What you are asked to do: Please state how the explanation of Problem 132 (Bumpy Objects) says the base line number must be formatted in the output.

Provided text:
| Problem 132 - Bumpy Objects, Explanations |
Surprisingly, the algorithm is quite simple :
First, compute the convex hull. (Be sure to only have the strong convex hull and not any colinear points.)
Then, for each line of the hull:
Verify that the dot product of the two hull points and the mass center is stricly positive.
Verify that the triangle hull 1, hull 2, mass center is turning in a clockwise or anti-clockwise way (Actually it depends if your hull is clockwise or anti-clockwise) to be sure that the center is inside the polygon.
Test all the polygon points for colinearity to retrieve the number of base line.
Output the smallest base line.
The number of the base line is right justified in a field of two and that's not written anywhere in the problem description.
Do not forget the line joining the first and the last points of the hull.
If your convex hull is false, you're going to crash for sure.
If you've troubles with geometry functions, take a look at my geometry basis.
The name #theend is correct.
There are no spaces in the string name.
Input doubles! Nobody ever spoke of integers!
If you are in trouble with the multi-entry input, read my how to read input.
Consider objects such as these. They are polygons, specified by the coordinates of a centre of mass and their vertices. In the figure, centres of mass are shown as black squares. The vertices will be numbered consecutively anti-clockwise as shown.
An object can be rotated to stand stably if two vertices can be found that can be joined by a straight line that does not intersect the object, and, when this line is horizontal, the centre of mass lies above the line and strictly between its endpoints. There are typically many stable positions and each is defined by one of these lines known as its base line. A base line, and its associated stable position, is identified by the highest numbered vertex touched by that line.

Given material:
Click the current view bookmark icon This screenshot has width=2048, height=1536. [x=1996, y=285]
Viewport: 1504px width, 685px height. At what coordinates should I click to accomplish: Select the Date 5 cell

Task response: It is right justified in a field of two.